Collected data:
---+---

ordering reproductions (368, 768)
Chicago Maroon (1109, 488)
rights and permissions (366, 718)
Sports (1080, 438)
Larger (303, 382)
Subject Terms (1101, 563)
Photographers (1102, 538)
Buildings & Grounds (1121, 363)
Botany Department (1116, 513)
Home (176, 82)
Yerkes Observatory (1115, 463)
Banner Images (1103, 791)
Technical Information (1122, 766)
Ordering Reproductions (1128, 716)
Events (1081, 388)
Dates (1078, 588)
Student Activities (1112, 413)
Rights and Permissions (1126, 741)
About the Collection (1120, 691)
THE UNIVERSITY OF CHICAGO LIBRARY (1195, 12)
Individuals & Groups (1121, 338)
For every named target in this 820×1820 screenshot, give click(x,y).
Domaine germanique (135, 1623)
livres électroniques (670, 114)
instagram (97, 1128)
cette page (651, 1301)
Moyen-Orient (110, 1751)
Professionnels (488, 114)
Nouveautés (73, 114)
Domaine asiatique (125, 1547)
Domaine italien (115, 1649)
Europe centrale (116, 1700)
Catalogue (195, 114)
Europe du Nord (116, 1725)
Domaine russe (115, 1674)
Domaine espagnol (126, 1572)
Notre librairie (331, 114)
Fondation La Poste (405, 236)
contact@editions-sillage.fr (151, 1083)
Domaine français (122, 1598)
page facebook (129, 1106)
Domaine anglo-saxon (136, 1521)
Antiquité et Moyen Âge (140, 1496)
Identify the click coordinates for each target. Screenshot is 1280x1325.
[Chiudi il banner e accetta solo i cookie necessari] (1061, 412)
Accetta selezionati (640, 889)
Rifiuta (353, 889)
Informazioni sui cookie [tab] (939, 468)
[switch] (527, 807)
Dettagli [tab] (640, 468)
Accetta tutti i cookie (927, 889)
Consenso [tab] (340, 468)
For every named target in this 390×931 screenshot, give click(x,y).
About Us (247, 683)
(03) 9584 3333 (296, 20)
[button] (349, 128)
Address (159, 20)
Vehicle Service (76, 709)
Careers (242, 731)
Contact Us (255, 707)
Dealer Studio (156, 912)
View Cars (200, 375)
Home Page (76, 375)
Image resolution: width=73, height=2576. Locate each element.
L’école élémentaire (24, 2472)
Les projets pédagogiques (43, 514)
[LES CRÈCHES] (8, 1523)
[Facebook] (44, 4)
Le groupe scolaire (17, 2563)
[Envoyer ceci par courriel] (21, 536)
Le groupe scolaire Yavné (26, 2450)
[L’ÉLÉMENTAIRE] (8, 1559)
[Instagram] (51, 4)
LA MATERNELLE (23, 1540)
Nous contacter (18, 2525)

---+---

EXERCISE GOAL: Copy out the lines above word for word, stopping after the line containing "Technical Information (1122, 766)".

SOLUTION TO THE PROBLEM:
ordering reproductions (368, 768)
Chicago Maroon (1109, 488)
rights and permissions (366, 718)
Sports (1080, 438)
Larger (303, 382)
Subject Terms (1101, 563)
Photographers (1102, 538)
Buildings & Grounds (1121, 363)
Botany Department (1116, 513)
Home (176, 82)
Yerkes Observatory (1115, 463)
Banner Images (1103, 791)
Technical Information (1122, 766)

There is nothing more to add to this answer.